### [ABOUT THIS TASK]
Having located the line with "Where should I", repeat it and all remaining lines of the records exactly. Pictures do not belong in the answer.

### [DATA SHOWN]
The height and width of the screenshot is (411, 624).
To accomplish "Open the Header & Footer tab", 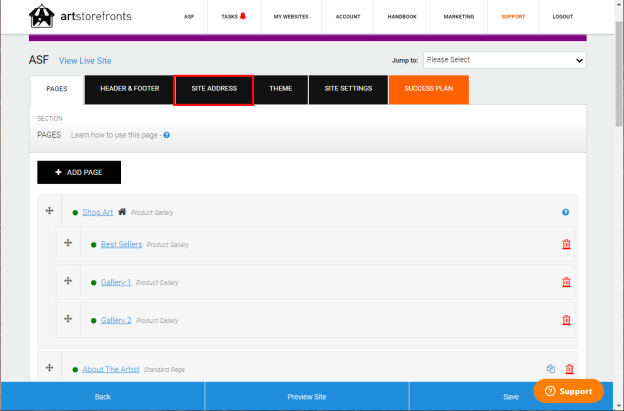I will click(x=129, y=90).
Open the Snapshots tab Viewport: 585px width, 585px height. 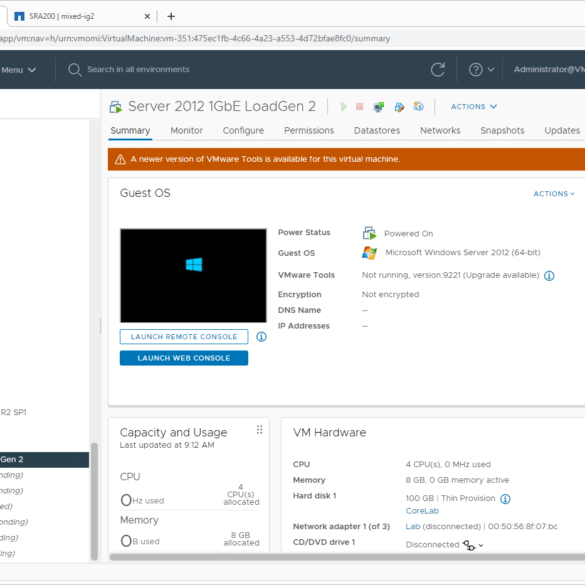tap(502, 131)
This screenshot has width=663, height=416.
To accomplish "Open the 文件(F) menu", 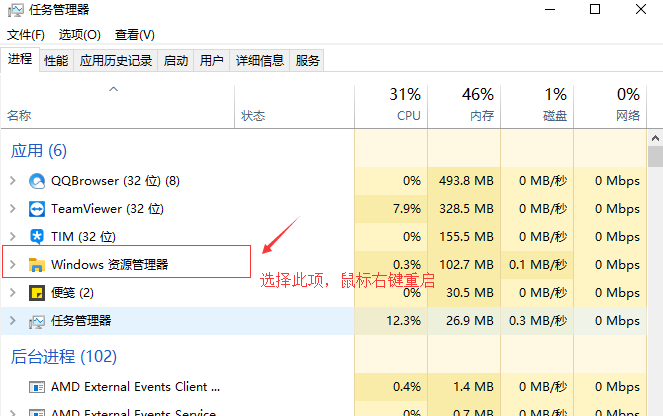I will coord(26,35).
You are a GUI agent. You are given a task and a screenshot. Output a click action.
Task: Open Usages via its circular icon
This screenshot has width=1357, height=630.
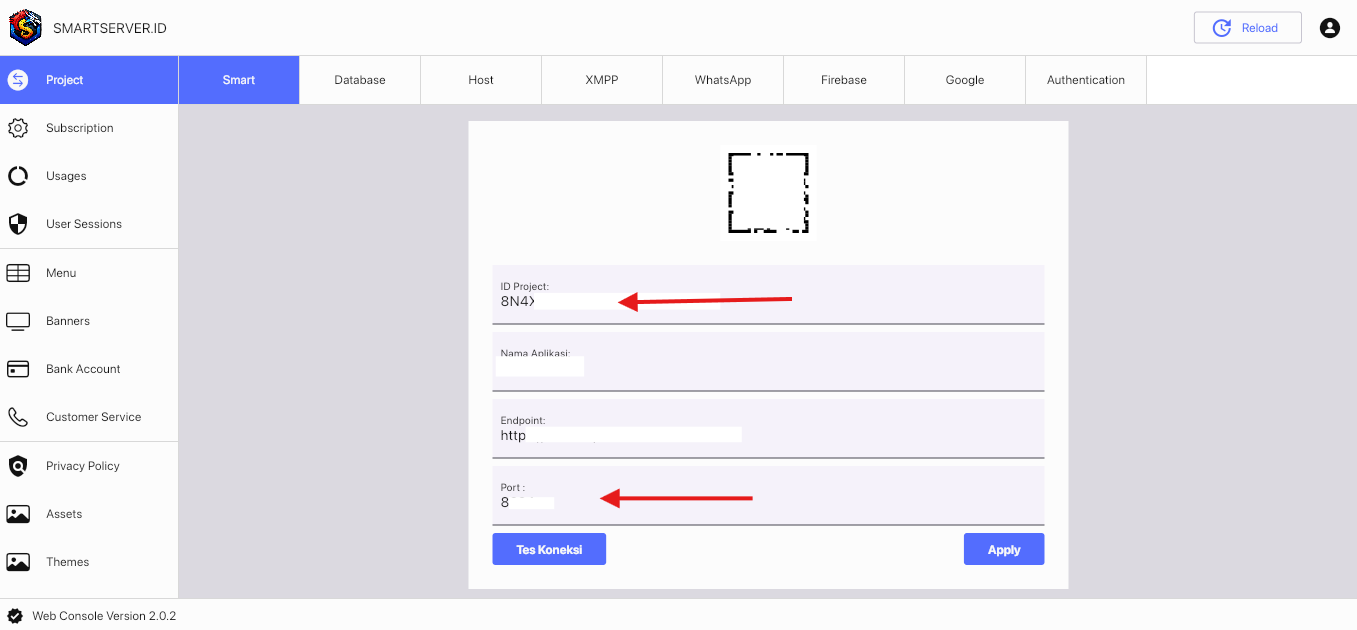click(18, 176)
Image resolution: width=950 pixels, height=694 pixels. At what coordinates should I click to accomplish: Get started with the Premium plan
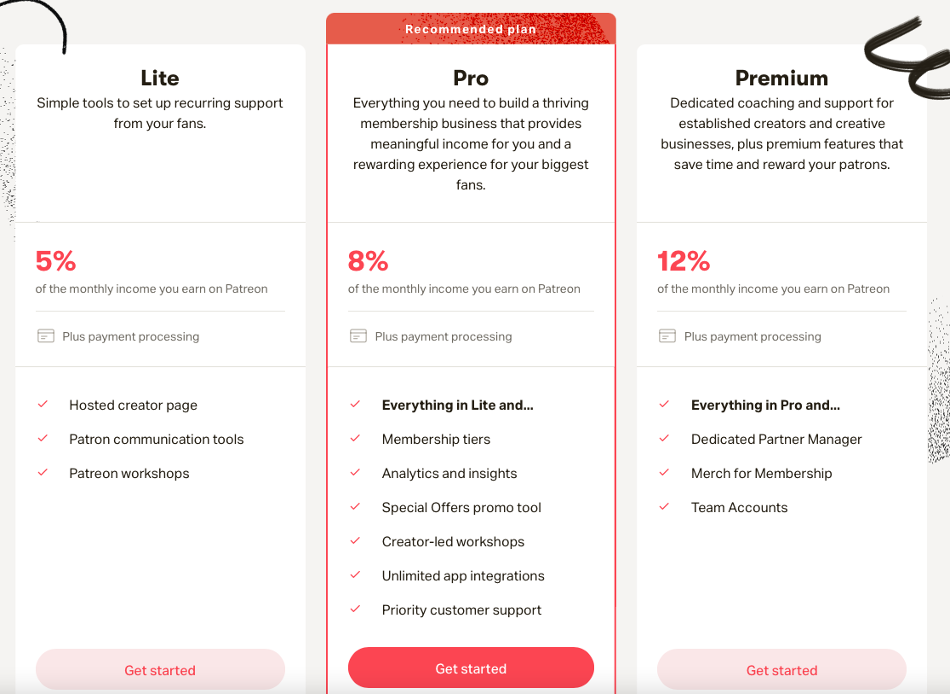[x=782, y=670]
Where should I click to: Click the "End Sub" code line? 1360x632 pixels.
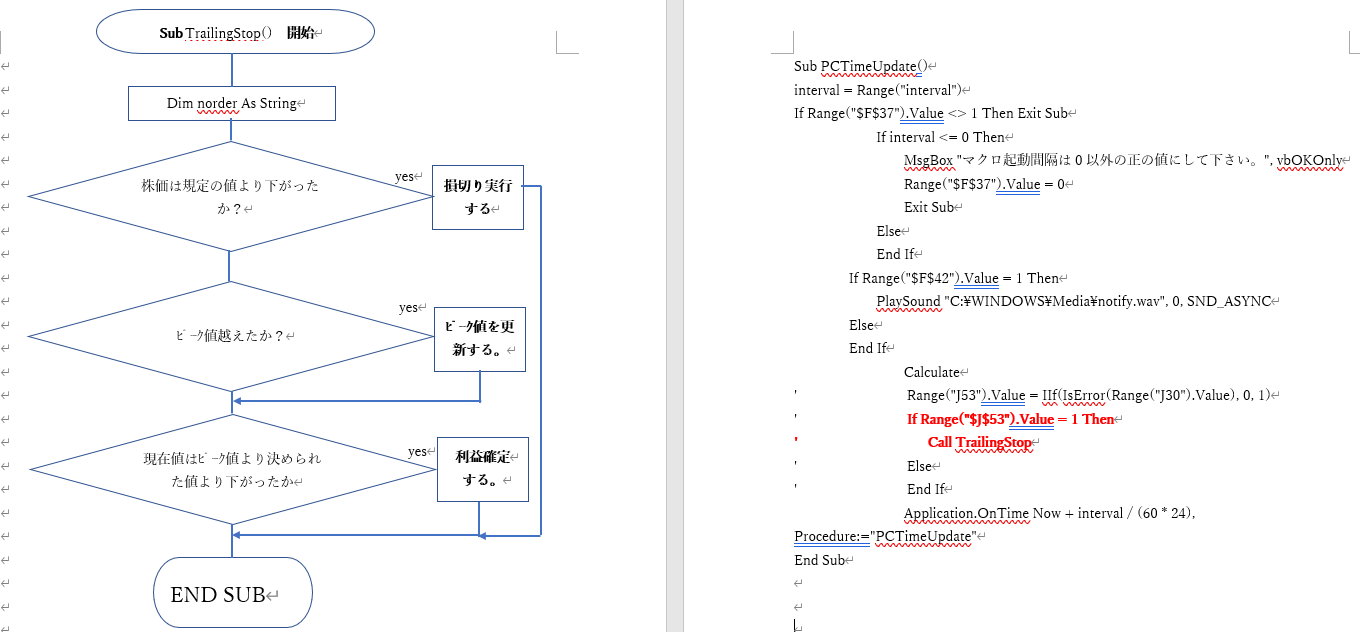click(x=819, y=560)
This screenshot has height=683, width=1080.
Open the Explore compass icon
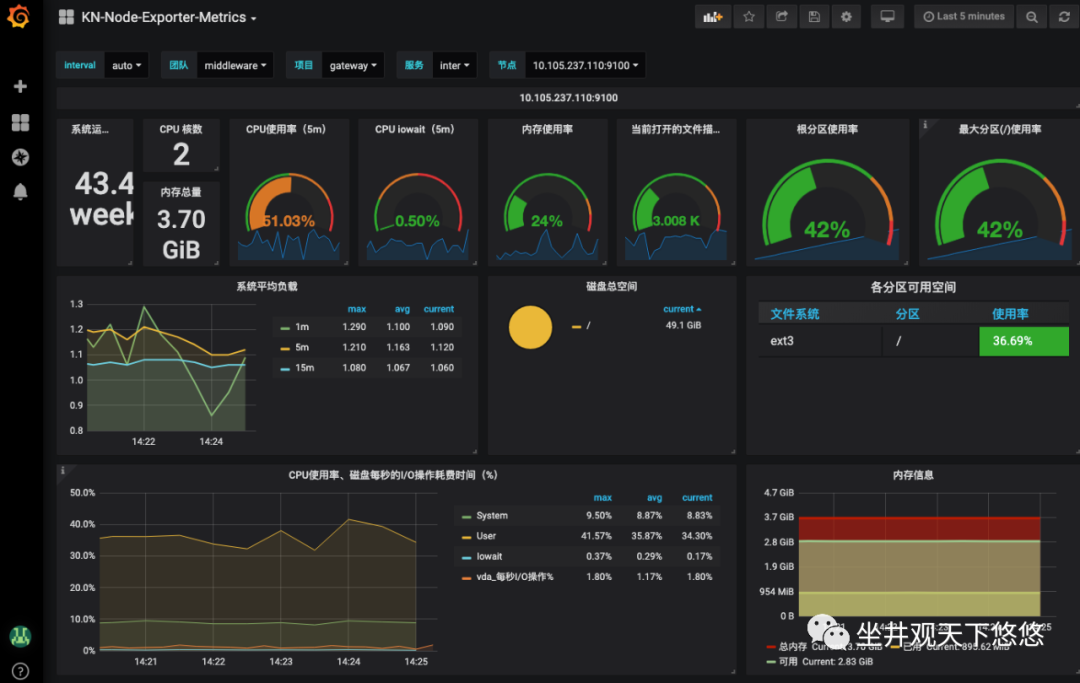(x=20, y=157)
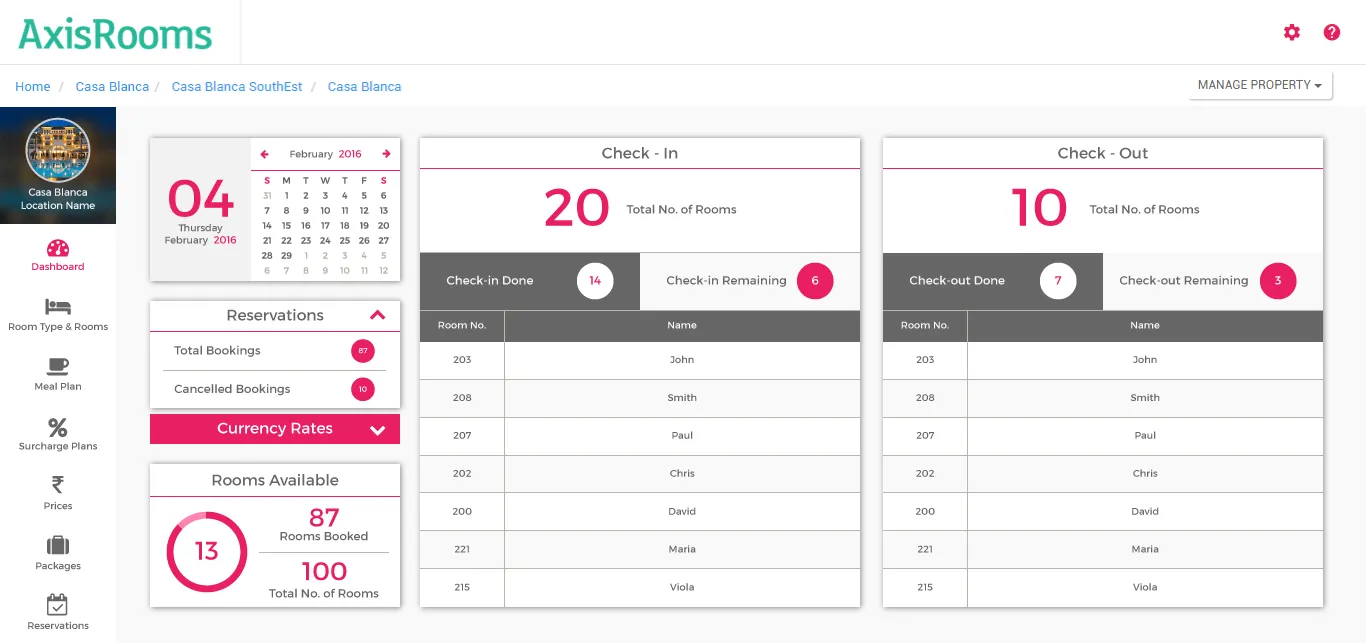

### [WRITTEN SOLUTION]
Where should I click to: Click the "End Sub" code line? 1360x632 pixels.
click(x=819, y=560)
This screenshot has height=683, width=1080.
Open the Explore compass icon
(x=20, y=157)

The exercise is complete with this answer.